The discussions between Anthropic and the Pentagon have grown increasingly tense. Sources inside the company told Reuters the Defense Department was pushing to use Anthropic’s AI models for domestic surveillance and autonomous weapons targeting, and Axios reported the Pentagon is “close” to cutting ties with the company over Anthropic’s refusal to give the Pentagon unrestricted access to its models. Some Pentagon officials, speaking anonymously, have even vowed to make Anthropic “pay a price” for its perceived lack of cooperation.

Anthropic, which is heavily backed by AWS, is “having productive conversations, in good faith” with the Pentagon, according to a company spokesperson. 

Michael struck a far more conciliatory note than other Pentagon officials who have spoken on the spat, and appeared at the event beside AWS Vice President of Worldwide Public Sector Dave Levy.

However, Michael did not move from the Pentagon’s red line. “We want all four of them,” he said, describing OpenAI, Google, xAI, and Anthropic as America’s “AI champions” with the financial staying power for long-term partnership.

Still, Michael noted there are a wide variety of roles the companies might be able to play, and the Pentagon wants different business and command elements to determine what to do with the models, rather than have the companies tell the military what they can and cannot do. 

“We’re wanting all four companies to hear the same principle, which is: we have to be able to use any model for all lawful use cases.”

Of the four companies the Pentagon has contracted with, Michael said Anthropic is the only holdout on the issue of their ethical safeguards versus the Pentagon’s. 

“Some of these companies have sort of different philosophies about what they want it to be used for it or not, but then selling to the Department of War. We do Department of War-like things.”

● ● ● ● ● ● ●

**Assigned task:** Copy the article on Anthropic and the Pentagon between "Anthropic, which is" and "and cannot do.", inclusive, changing "conciliatory" to "diplomatic".

**Data shown:**
● ● ● ● ● ● ●

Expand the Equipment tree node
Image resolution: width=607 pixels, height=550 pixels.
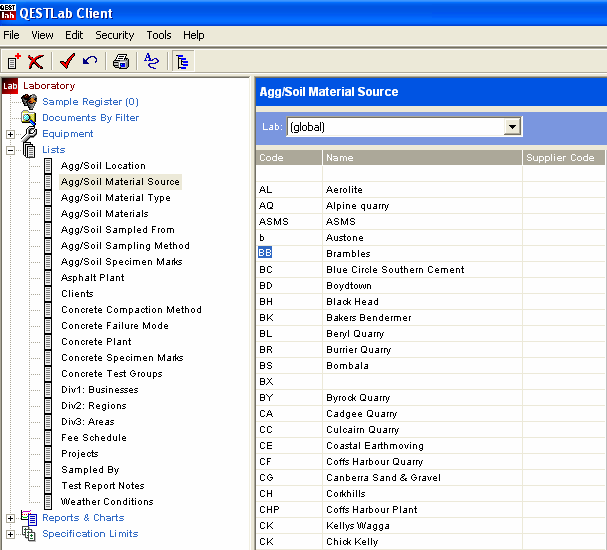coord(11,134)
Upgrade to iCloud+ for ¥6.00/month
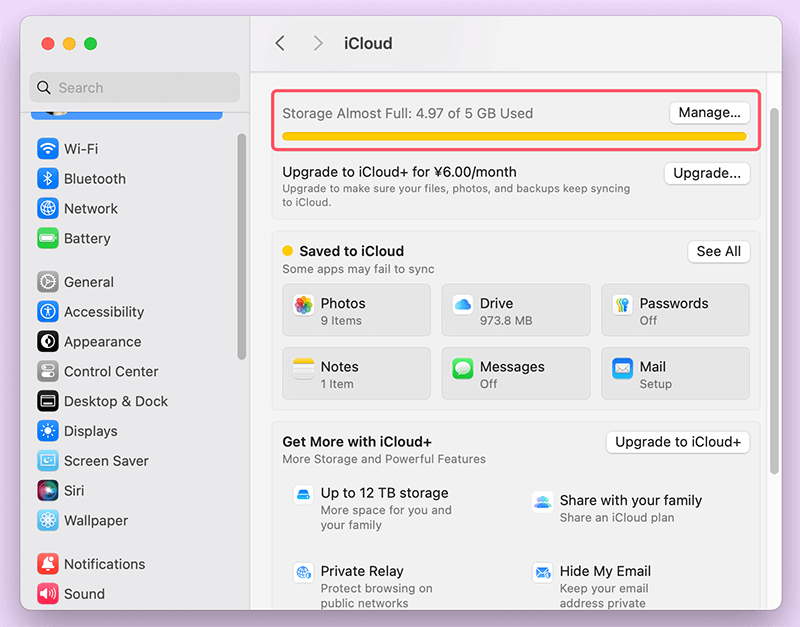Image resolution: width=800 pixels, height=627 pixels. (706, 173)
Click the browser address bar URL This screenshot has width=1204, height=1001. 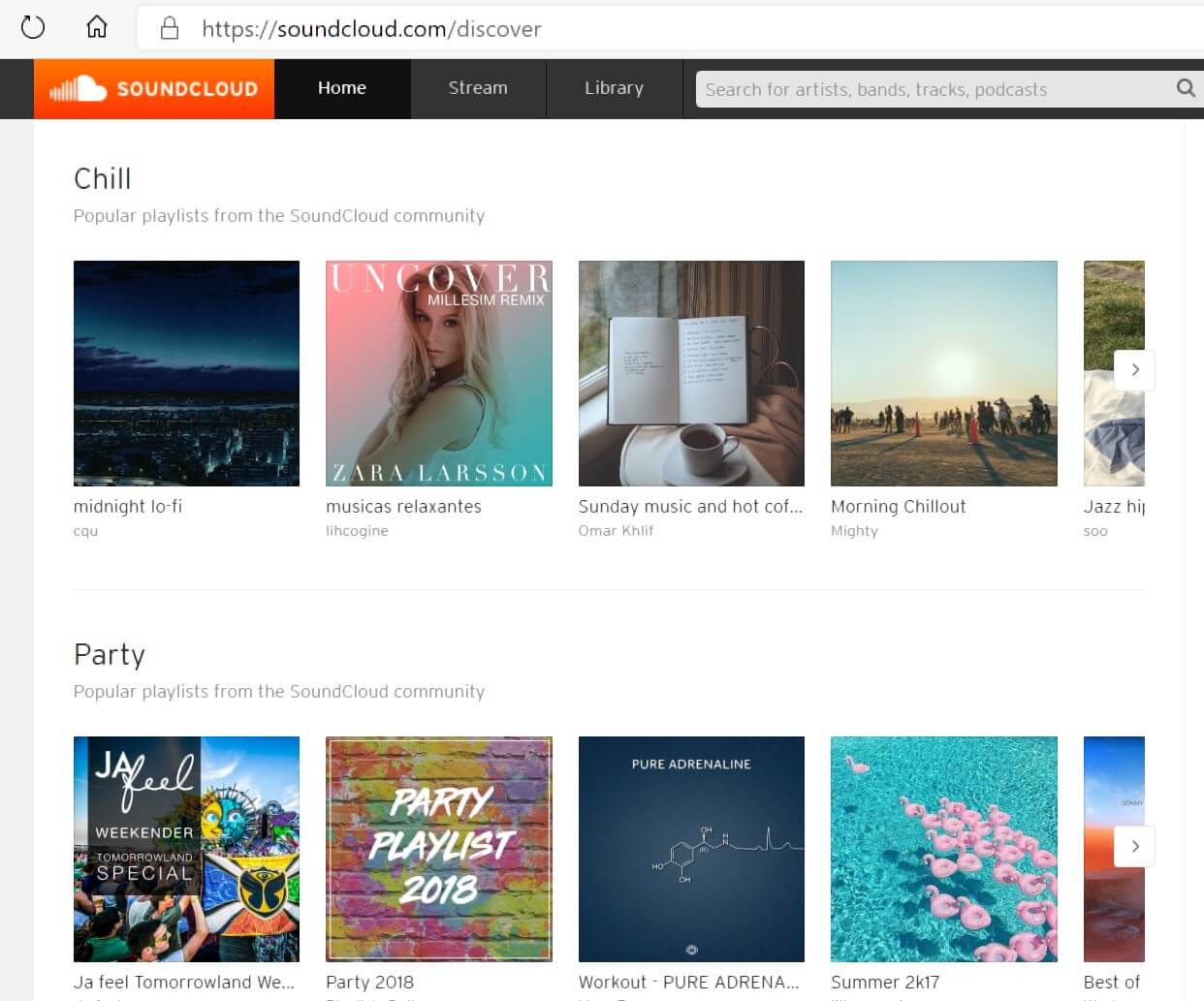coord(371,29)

● ● ● ● ● ● ●

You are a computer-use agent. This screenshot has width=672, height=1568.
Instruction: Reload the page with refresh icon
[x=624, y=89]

● ● ● ● ● ● ●

**Written answer:**
Anthropic, which is heavily backed by AWS, is “having productive conversations, in good faith” with the Pentagon, according to a company spokesperson. 

Michael struck a far more diplomatic note than other Pentagon officials who have spoken on the spat, and appeared at the event beside AWS Vice President of Worldwide Public Sector Dave Levy.

However, Michael did not move from the Pentagon’s red line. “We want all four of them,” he said, describing OpenAI, Google, xAI, and Anthropic as America’s “AI champions” with the financial staying power for long-term partnership.

Still, Michael noted there are a wide variety of roles the companies might be able to play, and the Pentagon wants different business and command elements to determine what to do with the models, rather than have the companies tell the military what they can and cannot do.